“It’s so easy to get lost inside
A problem that seems so big at the time.
It’s like a river that’s so wide
It swallows you whole.”
– from “So Small” by Carrie Underwood
This is one of the earlier songs produced by the popular country artist, who has since become an icon within the industry. The lyrics are about how often the troubles of our life, the ones that we think are ready to swallow us whole and destroy us, sometimes aren’t so great. When we’re inside it, it’s all we can see, but that doesn’t make it all there is.
Problems are often smaller than they appear to be from inside them.
The music video for this song uses examples of familial discord, of fighting and arguing with one’s loved ones. A painful thing, to be sure, feeling strife with a parent, a spouse, a family, but it’s not the end of the world. It applies to a number of other situations, though. It could be depression, or unemployment, or a terrible accident, or the loss of a loved one, or the pain of failure in something important to us, or the trauma of being hurt by someone else, or an infinite number of other possibilities. The point remains the same.
There are few pains so great that we can’t live through them.
Where there is life, there is hope.
Where there is love, there is life.
Sometimes all we need is to take a step back, away from the problem. Step outside the river. Take the time to look upriver and downriver, and away from the river.

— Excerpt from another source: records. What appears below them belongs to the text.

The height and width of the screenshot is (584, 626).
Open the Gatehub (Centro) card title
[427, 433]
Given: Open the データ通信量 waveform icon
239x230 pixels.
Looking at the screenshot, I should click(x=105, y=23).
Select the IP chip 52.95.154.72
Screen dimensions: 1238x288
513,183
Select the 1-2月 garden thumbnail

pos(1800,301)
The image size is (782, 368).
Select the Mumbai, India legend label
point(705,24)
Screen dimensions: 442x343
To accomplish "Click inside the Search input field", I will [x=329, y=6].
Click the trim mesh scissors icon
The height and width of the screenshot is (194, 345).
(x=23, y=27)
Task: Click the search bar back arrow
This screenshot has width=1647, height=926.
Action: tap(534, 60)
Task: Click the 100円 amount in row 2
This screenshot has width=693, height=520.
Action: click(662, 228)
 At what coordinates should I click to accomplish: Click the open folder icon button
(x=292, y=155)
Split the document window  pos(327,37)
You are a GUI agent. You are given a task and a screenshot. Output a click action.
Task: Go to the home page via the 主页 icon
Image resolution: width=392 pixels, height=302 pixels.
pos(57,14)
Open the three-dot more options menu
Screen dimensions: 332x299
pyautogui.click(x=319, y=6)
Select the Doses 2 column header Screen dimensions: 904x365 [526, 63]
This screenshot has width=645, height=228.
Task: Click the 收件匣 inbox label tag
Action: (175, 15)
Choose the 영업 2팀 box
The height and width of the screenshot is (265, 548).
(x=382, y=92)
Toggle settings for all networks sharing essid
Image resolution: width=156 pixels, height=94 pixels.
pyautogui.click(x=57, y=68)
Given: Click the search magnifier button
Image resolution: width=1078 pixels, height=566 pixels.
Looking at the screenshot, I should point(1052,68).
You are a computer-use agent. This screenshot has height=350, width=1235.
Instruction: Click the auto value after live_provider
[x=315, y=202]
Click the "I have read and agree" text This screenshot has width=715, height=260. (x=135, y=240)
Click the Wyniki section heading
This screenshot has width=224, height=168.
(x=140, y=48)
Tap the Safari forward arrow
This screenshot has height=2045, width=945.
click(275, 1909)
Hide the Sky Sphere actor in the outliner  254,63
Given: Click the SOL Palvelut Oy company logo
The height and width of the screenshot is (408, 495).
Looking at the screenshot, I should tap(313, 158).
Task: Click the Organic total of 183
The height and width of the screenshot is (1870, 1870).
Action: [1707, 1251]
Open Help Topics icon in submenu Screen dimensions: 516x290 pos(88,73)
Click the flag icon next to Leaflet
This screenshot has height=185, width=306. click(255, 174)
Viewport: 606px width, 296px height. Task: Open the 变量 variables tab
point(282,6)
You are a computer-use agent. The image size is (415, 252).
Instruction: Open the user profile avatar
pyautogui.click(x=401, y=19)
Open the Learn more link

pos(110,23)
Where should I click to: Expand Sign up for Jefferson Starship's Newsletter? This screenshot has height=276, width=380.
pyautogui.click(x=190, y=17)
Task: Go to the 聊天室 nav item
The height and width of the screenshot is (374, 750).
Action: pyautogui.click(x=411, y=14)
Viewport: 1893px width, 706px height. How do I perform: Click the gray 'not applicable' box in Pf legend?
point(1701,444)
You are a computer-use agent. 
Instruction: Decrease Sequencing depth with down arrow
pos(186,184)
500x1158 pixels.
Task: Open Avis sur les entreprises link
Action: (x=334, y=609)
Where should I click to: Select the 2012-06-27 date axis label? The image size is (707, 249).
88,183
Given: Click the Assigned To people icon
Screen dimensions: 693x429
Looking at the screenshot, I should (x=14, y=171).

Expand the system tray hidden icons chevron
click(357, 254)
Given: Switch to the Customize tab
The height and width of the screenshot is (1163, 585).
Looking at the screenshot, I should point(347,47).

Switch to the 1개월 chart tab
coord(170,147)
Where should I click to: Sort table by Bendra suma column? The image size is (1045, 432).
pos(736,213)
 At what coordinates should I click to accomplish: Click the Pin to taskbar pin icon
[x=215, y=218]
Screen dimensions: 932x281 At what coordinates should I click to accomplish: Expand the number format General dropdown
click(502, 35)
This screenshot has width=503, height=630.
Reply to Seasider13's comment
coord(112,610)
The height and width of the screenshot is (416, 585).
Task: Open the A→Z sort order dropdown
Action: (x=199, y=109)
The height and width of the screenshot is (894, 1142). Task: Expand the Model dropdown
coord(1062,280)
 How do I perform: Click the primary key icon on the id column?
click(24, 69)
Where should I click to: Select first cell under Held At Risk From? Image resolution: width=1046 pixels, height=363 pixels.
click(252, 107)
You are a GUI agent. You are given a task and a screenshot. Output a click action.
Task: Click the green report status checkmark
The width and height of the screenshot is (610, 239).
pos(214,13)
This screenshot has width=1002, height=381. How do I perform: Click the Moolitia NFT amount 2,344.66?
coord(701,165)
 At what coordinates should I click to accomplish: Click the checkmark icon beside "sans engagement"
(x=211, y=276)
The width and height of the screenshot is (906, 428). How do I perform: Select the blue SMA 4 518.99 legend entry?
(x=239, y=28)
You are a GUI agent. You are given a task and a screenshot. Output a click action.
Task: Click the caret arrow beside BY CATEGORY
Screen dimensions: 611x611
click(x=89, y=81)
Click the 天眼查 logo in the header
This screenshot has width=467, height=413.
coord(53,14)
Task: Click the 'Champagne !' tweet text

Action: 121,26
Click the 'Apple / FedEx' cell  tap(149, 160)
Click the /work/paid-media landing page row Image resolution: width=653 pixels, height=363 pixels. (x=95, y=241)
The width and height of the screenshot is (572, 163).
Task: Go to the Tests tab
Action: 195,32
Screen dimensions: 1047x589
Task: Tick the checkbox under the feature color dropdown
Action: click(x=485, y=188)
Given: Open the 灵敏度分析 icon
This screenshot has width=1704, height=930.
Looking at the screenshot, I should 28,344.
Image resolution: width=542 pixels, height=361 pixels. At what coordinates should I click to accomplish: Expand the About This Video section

Stop worrying about everything you can’t change, start looking for things you can.
Most of all, remember what is most important. Use that as your compass, and ask yourself what else really matters. Some problems may turn out devastating, and the pain of that is very real. But focus first on what’s most important. Do that, and let all the other problems fall where they will. Do otherwise, and you may well lose the most valuable thing you have in this life, because you were too occupied with something else.
And remember: all troubles will eventually pass. Focus, use your head, keep going, hold onto what’s most important, and eventually you may just find yourself looking back and thinking, “That was not nearly so bad as I thought it was at the time.”
As the refrain says, “Sometimes that mountain you’ve been climbing is just a grain of sand.”